All lines from the one containing "Select the L size row label" down to the one containing "The height and width of the screenshot is (366, 534).", both ends included, are to be given again exactly; omit the rest of the listing below.

[Start of Attachment]

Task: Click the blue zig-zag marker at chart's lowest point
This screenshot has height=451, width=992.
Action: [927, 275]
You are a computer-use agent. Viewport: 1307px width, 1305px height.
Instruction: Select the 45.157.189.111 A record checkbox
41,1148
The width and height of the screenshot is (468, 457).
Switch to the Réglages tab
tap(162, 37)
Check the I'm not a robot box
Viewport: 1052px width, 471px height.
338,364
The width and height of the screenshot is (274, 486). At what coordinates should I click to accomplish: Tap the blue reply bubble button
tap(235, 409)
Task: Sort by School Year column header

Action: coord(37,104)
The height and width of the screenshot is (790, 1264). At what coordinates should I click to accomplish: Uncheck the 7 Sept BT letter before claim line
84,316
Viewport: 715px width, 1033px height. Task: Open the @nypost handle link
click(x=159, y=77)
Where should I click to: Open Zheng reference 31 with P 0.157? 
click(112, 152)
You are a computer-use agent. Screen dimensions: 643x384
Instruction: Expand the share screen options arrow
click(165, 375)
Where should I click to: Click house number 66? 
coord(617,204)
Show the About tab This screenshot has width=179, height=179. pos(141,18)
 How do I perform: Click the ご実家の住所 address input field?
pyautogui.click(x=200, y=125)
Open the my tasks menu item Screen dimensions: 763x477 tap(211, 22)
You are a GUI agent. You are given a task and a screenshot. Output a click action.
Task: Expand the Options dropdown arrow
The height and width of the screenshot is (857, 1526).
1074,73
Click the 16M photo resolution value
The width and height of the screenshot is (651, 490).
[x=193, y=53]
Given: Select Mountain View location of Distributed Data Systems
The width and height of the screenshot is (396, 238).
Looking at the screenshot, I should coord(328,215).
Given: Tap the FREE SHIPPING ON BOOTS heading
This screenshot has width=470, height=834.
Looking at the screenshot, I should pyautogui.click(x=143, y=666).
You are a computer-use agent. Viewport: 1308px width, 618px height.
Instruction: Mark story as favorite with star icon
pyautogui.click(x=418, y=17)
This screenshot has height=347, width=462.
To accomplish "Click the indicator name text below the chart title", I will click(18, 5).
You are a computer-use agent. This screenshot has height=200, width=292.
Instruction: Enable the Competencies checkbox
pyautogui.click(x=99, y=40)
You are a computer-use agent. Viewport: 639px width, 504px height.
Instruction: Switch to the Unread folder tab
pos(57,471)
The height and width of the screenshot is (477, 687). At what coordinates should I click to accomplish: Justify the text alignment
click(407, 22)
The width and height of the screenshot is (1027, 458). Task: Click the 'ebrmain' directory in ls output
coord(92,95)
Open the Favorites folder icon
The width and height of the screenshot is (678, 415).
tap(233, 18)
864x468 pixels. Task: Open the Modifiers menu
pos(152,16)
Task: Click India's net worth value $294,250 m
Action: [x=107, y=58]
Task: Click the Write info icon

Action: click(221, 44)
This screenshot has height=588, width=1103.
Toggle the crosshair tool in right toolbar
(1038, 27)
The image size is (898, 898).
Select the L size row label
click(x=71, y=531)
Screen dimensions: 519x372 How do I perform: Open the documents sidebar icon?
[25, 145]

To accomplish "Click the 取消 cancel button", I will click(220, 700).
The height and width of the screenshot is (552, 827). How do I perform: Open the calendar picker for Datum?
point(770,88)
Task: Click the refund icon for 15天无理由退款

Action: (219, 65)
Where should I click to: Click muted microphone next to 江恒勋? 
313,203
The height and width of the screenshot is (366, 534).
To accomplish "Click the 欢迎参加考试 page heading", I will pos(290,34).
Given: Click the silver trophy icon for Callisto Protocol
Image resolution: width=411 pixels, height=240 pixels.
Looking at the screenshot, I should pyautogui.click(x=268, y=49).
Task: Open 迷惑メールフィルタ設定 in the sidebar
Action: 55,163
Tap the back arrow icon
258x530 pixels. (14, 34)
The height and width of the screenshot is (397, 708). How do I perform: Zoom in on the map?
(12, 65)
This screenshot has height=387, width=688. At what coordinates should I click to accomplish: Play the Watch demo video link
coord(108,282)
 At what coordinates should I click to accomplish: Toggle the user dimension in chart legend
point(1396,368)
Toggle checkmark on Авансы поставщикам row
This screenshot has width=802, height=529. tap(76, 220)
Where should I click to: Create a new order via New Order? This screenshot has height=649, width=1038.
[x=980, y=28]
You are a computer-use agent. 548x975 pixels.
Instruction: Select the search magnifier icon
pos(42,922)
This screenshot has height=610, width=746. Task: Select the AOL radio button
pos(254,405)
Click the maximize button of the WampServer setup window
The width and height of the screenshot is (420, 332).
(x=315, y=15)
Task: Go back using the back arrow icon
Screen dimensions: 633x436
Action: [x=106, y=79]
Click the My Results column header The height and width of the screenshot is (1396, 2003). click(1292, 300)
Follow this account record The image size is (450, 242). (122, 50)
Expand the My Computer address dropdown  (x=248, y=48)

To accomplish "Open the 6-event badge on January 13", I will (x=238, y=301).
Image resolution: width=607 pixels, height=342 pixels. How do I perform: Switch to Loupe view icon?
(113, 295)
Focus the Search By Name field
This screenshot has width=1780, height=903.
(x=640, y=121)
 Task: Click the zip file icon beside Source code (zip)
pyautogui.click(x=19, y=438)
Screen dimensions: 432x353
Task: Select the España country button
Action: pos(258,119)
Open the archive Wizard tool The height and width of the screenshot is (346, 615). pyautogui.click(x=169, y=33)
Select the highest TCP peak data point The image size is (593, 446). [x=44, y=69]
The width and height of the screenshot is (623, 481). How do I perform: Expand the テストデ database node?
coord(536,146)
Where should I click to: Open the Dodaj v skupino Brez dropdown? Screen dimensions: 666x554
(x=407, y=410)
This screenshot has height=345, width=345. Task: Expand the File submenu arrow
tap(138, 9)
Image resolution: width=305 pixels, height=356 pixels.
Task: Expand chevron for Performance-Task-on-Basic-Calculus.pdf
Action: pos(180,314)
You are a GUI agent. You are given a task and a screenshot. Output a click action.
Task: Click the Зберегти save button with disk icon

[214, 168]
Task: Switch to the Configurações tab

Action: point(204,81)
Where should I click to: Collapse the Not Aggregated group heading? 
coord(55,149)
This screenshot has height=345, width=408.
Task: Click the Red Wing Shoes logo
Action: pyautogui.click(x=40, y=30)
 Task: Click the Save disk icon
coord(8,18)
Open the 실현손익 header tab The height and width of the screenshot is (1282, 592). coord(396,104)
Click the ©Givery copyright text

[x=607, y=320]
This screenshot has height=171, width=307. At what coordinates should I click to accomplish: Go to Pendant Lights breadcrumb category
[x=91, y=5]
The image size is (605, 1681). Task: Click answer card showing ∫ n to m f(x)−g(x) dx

[End of Attachment]

### EXERCISE RESULT
Select the L size row label
click(x=71, y=531)
Screen dimensions: 519x372 How do I perform: Open the documents sidebar icon?
[25, 145]

To accomplish "Click the 取消 cancel button", I will click(220, 700).
The height and width of the screenshot is (552, 827). How do I perform: Open the calendar picker for Datum?
point(770,88)
Task: Click the refund icon for 15天无理由退款

Action: (219, 65)
Where should I click to: Click muted microphone next to 江恒勋? 
313,203
The height and width of the screenshot is (366, 534).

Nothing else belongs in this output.